Your task
An identical copy of all records below is to be written out.

Dataset entries
###

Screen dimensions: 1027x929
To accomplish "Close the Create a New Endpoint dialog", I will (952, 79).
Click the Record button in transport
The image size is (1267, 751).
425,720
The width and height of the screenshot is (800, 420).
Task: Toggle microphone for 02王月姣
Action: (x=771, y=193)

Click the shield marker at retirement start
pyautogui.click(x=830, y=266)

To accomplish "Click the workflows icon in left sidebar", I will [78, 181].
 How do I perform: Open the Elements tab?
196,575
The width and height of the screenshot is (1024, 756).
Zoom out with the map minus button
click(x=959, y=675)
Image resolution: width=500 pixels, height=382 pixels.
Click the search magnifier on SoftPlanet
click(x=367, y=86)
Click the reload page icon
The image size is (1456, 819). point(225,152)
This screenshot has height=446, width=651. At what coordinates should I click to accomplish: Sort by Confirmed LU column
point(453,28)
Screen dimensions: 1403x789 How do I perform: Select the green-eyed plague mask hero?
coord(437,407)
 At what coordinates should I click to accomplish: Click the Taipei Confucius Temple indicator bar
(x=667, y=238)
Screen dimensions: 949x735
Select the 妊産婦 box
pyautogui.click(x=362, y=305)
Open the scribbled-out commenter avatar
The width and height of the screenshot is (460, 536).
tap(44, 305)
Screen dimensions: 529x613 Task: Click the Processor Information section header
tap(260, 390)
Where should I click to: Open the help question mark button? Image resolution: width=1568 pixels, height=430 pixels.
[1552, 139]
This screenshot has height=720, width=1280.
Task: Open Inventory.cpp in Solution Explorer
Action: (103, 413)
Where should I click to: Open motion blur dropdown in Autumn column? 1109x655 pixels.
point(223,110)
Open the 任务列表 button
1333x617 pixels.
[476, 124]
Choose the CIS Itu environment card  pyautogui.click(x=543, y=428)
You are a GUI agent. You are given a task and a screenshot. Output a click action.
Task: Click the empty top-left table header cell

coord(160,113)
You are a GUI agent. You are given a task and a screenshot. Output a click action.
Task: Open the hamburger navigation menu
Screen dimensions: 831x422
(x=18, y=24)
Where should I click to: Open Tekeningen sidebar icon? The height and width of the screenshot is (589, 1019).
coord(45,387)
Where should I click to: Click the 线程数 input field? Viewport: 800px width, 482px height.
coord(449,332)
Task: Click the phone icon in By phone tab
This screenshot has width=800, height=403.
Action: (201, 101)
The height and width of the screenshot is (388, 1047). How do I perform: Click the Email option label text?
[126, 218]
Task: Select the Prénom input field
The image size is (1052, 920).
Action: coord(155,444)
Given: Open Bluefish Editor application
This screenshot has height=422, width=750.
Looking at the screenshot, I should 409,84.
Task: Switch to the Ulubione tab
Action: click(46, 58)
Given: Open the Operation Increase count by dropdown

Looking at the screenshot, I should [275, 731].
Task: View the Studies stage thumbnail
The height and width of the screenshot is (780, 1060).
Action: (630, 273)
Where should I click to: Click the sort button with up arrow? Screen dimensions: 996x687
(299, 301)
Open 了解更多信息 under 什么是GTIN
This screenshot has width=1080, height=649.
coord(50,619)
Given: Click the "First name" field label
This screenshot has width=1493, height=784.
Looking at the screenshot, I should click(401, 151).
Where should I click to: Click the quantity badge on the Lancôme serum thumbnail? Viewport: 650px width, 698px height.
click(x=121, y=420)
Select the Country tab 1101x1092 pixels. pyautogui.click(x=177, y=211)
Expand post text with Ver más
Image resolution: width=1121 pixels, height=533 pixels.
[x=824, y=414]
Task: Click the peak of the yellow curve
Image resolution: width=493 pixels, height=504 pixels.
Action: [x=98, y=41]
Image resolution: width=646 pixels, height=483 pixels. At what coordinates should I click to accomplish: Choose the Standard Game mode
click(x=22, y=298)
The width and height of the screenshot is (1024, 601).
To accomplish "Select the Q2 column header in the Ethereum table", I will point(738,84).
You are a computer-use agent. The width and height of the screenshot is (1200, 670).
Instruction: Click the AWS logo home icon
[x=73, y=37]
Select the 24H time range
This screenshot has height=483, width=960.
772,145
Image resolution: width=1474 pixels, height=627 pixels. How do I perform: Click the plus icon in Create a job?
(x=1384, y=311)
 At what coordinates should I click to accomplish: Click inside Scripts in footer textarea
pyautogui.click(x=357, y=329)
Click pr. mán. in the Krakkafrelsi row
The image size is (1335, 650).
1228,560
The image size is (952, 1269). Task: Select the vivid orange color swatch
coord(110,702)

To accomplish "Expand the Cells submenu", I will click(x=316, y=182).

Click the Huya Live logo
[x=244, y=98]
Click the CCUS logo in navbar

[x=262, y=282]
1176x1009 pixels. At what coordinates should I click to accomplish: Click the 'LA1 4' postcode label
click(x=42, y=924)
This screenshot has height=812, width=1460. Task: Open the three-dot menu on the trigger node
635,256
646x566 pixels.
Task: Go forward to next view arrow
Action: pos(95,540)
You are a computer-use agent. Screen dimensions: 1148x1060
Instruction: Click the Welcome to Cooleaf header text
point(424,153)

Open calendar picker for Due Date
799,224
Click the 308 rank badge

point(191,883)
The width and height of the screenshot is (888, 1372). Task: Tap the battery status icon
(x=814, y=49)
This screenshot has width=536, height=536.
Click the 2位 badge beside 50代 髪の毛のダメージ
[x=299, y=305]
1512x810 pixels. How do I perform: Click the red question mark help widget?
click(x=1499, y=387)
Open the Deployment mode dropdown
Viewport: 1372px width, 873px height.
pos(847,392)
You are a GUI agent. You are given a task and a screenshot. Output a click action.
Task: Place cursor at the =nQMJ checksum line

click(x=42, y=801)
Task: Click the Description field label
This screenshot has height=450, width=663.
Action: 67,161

###

Finished task
Screen dimensions: 1027x929
To accomplish "Close the Create a New Endpoint dialog", I will (952, 79).
Click the Record button in transport
The image size is (1267, 751).
425,720
The width and height of the screenshot is (800, 420).
Task: Toggle microphone for 02王月姣
Action: (x=771, y=193)

Click the shield marker at retirement start
pyautogui.click(x=830, y=266)

To accomplish "Click the workflows icon in left sidebar", I will [78, 181].
 How do I perform: Open the Elements tab?
196,575
The width and height of the screenshot is (1024, 756).
Zoom out with the map minus button
click(x=959, y=675)
Image resolution: width=500 pixels, height=382 pixels.
Click the search magnifier on SoftPlanet
click(x=367, y=86)
Click the reload page icon
The image size is (1456, 819). point(225,152)
This screenshot has height=446, width=651. At what coordinates should I click to accomplish: Sort by Confirmed LU column
point(453,28)
Screen dimensions: 1403x789 How do I perform: Select the green-eyed plague mask hero?
coord(437,407)
 At what coordinates should I click to accomplish: Click the Taipei Confucius Temple indicator bar
(x=667, y=238)
Screen dimensions: 949x735
Select the 妊産婦 box
pyautogui.click(x=362, y=305)
Open the scribbled-out commenter avatar
The width and height of the screenshot is (460, 536).
tap(44, 305)
Screen dimensions: 529x613 Task: Click the Processor Information section header
tap(260, 390)
Where should I click to: Open the help question mark button? Image resolution: width=1568 pixels, height=430 pixels.
[1552, 139]
This screenshot has height=720, width=1280.
Task: Open Inventory.cpp in Solution Explorer
Action: (103, 413)
Where should I click to: Open motion blur dropdown in Autumn column? 1109x655 pixels.
point(223,110)
Open the 任务列表 button
1333x617 pixels.
[476, 124]
Choose the CIS Itu environment card  pyautogui.click(x=543, y=428)
You are a GUI agent. You are given a task and a screenshot. Output a click action.
Task: Click the empty top-left table header cell

coord(160,113)
You are a GUI agent. You are given a task and a screenshot. Output a click action.
Task: Open the hamburger navigation menu
Screen dimensions: 831x422
(x=18, y=24)
Where should I click to: Open Tekeningen sidebar icon? The height and width of the screenshot is (589, 1019).
coord(45,387)
Where should I click to: Click the 线程数 input field? Viewport: 800px width, 482px height.
coord(449,332)
Task: Click the phone icon in By phone tab
This screenshot has width=800, height=403.
Action: (201, 101)
The height and width of the screenshot is (388, 1047). How do I perform: Click the Email option label text?
[126, 218]
Task: Select the Prénom input field
The image size is (1052, 920).
Action: coord(155,444)
Given: Open Bluefish Editor application
This screenshot has height=422, width=750.
Looking at the screenshot, I should 409,84.
Task: Switch to the Ulubione tab
Action: click(46, 58)
Given: Open the Operation Increase count by dropdown

Looking at the screenshot, I should [275, 731].
Task: View the Studies stage thumbnail
The height and width of the screenshot is (780, 1060).
Action: (630, 273)
Where should I click to: Click the sort button with up arrow? Screen dimensions: 996x687
(299, 301)
Open 了解更多信息 under 什么是GTIN
This screenshot has width=1080, height=649.
coord(50,619)
Given: Click the "First name" field label
This screenshot has width=1493, height=784.
Looking at the screenshot, I should click(401, 151).
Where should I click to: Click the quantity badge on the Lancôme serum thumbnail? Viewport: 650px width, 698px height.
click(x=121, y=420)
Select the Country tab 1101x1092 pixels. pyautogui.click(x=177, y=211)
Expand post text with Ver más
Image resolution: width=1121 pixels, height=533 pixels.
[x=824, y=414]
Task: Click the peak of the yellow curve
Image resolution: width=493 pixels, height=504 pixels.
Action: [x=98, y=41]
Image resolution: width=646 pixels, height=483 pixels. At what coordinates should I click to accomplish: Choose the Standard Game mode
click(x=22, y=298)
The width and height of the screenshot is (1024, 601).
To accomplish "Select the Q2 column header in the Ethereum table", I will point(738,84).
You are a computer-use agent. The width and height of the screenshot is (1200, 670).
Instruction: Click the AWS logo home icon
[x=73, y=37]
Select the 24H time range
This screenshot has height=483, width=960.
772,145
Image resolution: width=1474 pixels, height=627 pixels. How do I perform: Click the plus icon in Create a job?
(x=1384, y=311)
 At what coordinates should I click to accomplish: Click inside Scripts in footer textarea
pyautogui.click(x=357, y=329)
Click pr. mán. in the Krakkafrelsi row
The image size is (1335, 650).
1228,560
The image size is (952, 1269). Task: Select the vivid orange color swatch
coord(110,702)

To accomplish "Expand the Cells submenu", I will click(x=316, y=182).

Click the Huya Live logo
[x=244, y=98]
Click the CCUS logo in navbar

[x=262, y=282]
1176x1009 pixels. At what coordinates should I click to accomplish: Click the 'LA1 4' postcode label
click(x=42, y=924)
This screenshot has height=812, width=1460. Task: Open the three-dot menu on the trigger node
635,256
646x566 pixels.
Task: Go forward to next view arrow
Action: pos(95,540)
You are a computer-use agent. Screen dimensions: 1148x1060
Instruction: Click the Welcome to Cooleaf header text
point(424,153)

Open calendar picker for Due Date
799,224
Click the 308 rank badge

point(191,883)
The width and height of the screenshot is (888, 1372). Task: Tap the battery status icon
(x=814, y=49)
This screenshot has width=536, height=536.
Click the 2位 badge beside 50代 髪の毛のダメージ
[x=299, y=305]
1512x810 pixels. How do I perform: Click the red question mark help widget?
click(x=1499, y=387)
Open the Deployment mode dropdown
Viewport: 1372px width, 873px height.
pos(847,392)
You are a GUI agent. You are given a task and a screenshot. Output a click action.
Task: Place cursor at the =nQMJ checksum line

click(x=42, y=801)
Task: Click the Description field label
This screenshot has height=450, width=663.
Action: 67,161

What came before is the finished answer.